> STUDY QUESTIONS:
**1)** List every configuration scheme the text on configuration chains names, such as a chain type or configuration method.
**2)** Copy the stretch of the text on configuration chains from "- After the" through "the configuration chain.".
**3)** Proceed with the text on configuration chains, starting right after its last sentence.

The CONF_DONE and nSTATUS signals are shared in multi-device AS, PS, and FPP configuration chains to ensure that the devices enter user mode at the same time after configuration is complete. When the CONF_DONE and nSTATUS signals are shared among all the devices, you must configure every device when JTAG configuration is performed.
- After the first device completes configuration in a multi-device configuration chain, its nCEO pin drives low to activate the nCE pin of the second device prompting it to begin configuration.
- The second device in the chain begins configuration. If both devices are also in a JTAG chain, ensure that the nCE pins are connected to GND during JTAG configuration or that the devices are JTAG-configured in the same order as the configuration chain.
- As long as the devices are JTAG configured in the same order as the multi-device configuration chain, the nCEO pin of the previous device drives the nCE pin of the next device low when it has successfully been JTAG-configured.
- Place other Intel devices that have JTAG support in the same JTAG chain for device programming and configuration.
To configure an Intel® Cyclone® 10 LP device using a download cable, connect the device as shown in the following figure.

> DATA SECTION:
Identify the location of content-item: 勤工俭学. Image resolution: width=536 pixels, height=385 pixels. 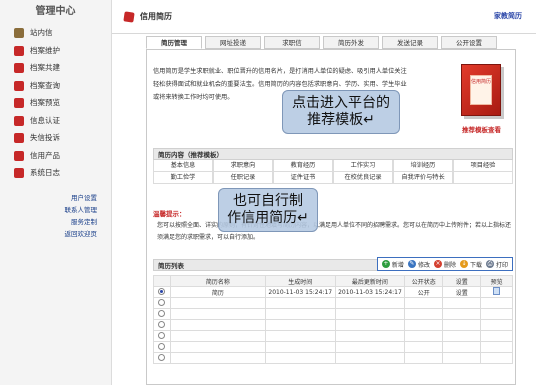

> ANSWERS TO THIS EXERCISE:
**1)** AS, PS, FPP, JTAG

**2)**
- After the first device completes configuration in a multi-device configuration chain, its nCEO pin drives low to activate the nCE pin of the second device prompting it to begin configuration.
- The second device in the chain begins configuration. If both devices are also in a JTAG chain, ensure that the nCE pins are connected to GND during JTAG configuration or that the devices are JTAG-configured in the same order as the configuration chain.

**3)**
- For device using VCCIO of 2.5, 3.0, and 3.3 V:
- All I/O inputs must maintain a maximum AC voltage of 4.1 V because JTAG pins do not have the internal PCI clamping diodes to prevent voltage overshoot.
- You must power up the VCC of the download cable with a 2.5-V supply from VCCA.
- For device using VCCIO of 1.2, 1.5, and 1.8 V:
- You can power up the VCC of the download cable with the supply from VCCIO.
- In the Intel FPGA download cable and Intel FPGA parallel port cable, this pin is connected to nCE when it is used for AS programming, otherwise it is not connected.
Figure 98. JTAG Configuration of Multiple Devices Using a Download Cable
Note: Connect the nCONFIG and MSEL pins to support a non-JTAG configuration scheme. If you only use a JTAG configuration, connect the nCONFIG pin to logic-high and the MSEL pins to GND. Pull DCLK and DATA[0] to either high or low, whichever is convenient on your board.